■ **PROBLEM DETAILS**:
Below are the records. Retype exactly the lines between the lines holding "Screen dimensions: 1379x665" and "Task: Open the hamburger menu icon", inclusive.

------ RECORD EXCERPTS

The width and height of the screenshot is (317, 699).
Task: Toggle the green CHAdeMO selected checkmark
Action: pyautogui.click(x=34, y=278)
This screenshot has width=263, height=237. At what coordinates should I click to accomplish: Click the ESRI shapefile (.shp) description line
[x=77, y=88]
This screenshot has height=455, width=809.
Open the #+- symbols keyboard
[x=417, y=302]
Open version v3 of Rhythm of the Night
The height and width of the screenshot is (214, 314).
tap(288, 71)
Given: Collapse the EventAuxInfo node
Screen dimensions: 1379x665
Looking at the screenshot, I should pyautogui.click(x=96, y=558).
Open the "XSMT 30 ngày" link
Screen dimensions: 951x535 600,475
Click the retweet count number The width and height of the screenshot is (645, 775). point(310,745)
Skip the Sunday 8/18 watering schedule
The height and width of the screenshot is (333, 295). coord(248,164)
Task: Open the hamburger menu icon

------------
------ RECORD EXCERPTS

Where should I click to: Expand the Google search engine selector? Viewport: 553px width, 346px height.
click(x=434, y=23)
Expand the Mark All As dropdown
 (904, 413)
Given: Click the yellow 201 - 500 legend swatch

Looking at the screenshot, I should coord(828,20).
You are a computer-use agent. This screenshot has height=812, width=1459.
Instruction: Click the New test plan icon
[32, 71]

------------

■ **WORKED SOLUTION**:
Screen dimensions: 1379x665
Looking at the screenshot, I should pyautogui.click(x=96, y=558).
Open the "XSMT 30 ngày" link
Screen dimensions: 951x535 600,475
Click the retweet count number The width and height of the screenshot is (645, 775). point(310,745)
Skip the Sunday 8/18 watering schedule
The height and width of the screenshot is (333, 295). coord(248,164)
Task: Open the hamburger menu icon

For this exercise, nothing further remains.